*Direction*.
Can you reproduce word for word the passage of the Rakam datasets documentation below, starting at "dimension lets you" and ending at "price (an average)."?

Creating Datasets

A dataset represents a dataset in your data warehouse. Rakam automatically creates datasets from your dbt models, sources, and seeds. You can also semantically define your datasets as SQL using our view resource in a semantic way.

A dataset has three important properties:

dimension lets you drill down into the dataset, it can be used to filter query results. It can be either a column in your table or a SQL expression that processes a single row and returns a value.

measure is a field that uses a SQL aggregate function, such as count, sum, or average. Measures can be used to aggregate dimensions. For example, measures for a Sales model might include total items sold (a count), total sales price (a sum), and the average sales price (an average).

relation defines a join in between the datasets. Rakam automatically generates SQL join logic to bring in all fields from another dataset correctly then the user analyzes a specific dataset.

Rakam makes use of dbt as the data modeling language by extending dbt for metric definition. Your dbt projects can be integrated to Rakam via GIT and we automatically synchronize the dbt models, seeds, and sources. However; dbt doesn't know about business metrics (aka. measures) so we have an additional field that will be used inside yml files.

Integrate dbt models

You can map your columns as dimensions and measures under the meta property of columns as follows:

models:
 - name: customers
   columns:
     - name: country_code
       meta:
         rakam.dimension:
           type: string
     - name: city
       meta:
         rakam.dimension:
           type: string
     - name: total_customers
       description: total number of customers defined as count(*) in sql
       meta:
         rakam.measure:
    	    aggregation: sum

In addition to column mapping, you can also create custom measures and dimensions by defining them under meta of the model:

models:
  - name: customers
    meta:
      rakam:
         measures:
            total_rows:
               aggregation: count
         dimensions:
            full_location:
	            sql: CONCAT({{TABLE}}.country, {{TABLE}}.city)   
	            type: string

You can see the full list of properties that you can use under model.meta and column.meta here.

Mapping sources as models

In case you want to create models that point to tables in your database, you can make use of dbt's source properties as follows:

sources:
  - name: raw_events
    tables:
      - name: pageview
        meta:
          rakam:
             measures:
                total_pageviews:
                aggregation: count
        columns:
          - name: url
            meta:
              rakam.dimension:
                type: string

If you're analyzing the time-series data, you can also define mappings so that Rakam understands your data in a better way and lets you access specific features such as funnel and retention:

models:
  - name: events
    meta:
      rakam:
	      mappings:
	        event_timestamp: event_occurred_at
	        userId: user_id

Integrating seeds into your models

Exposing your seeds to the end-users

Since seeds are usually used to enrich the data, we don't create models from seeds by default. However; you can expose them to the end-users if you enable the seeds to have appeared in dbt docs:

seeds:
  - name: countries
    docs:
      show: true
    meta:
      rakam:
        measures:
        #
    columns:
      - name: iso_code
        meta:
          rakam.dimension:
      - name: user_friendly_name
        meta:
          rakam.dimension: 
            type: string
models:
  - name: pageviews
    columns:
      - name: country
        tests:
          - not_null
          - relationships:
              to: ref('countries')

*Material*.

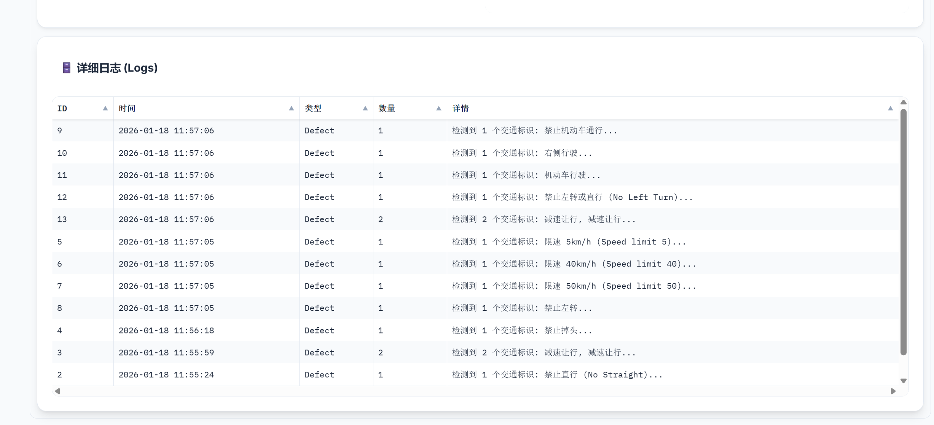This screenshot has height=425, width=934.
Task: Select row with ID 13
Action: 62,219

*Answer*.
dimension lets you drill down into the dataset, it can be used to filter query results. It can be either a column in your table or a SQL expression that processes a single row and returns a value.

measure is a field that uses a SQL aggregate function, such as count, sum, or average. Measures can be used to aggregate dimensions. For example, measures for a Sales model might include total items sold (a count), total sales price (a sum), and the average sales price (an average).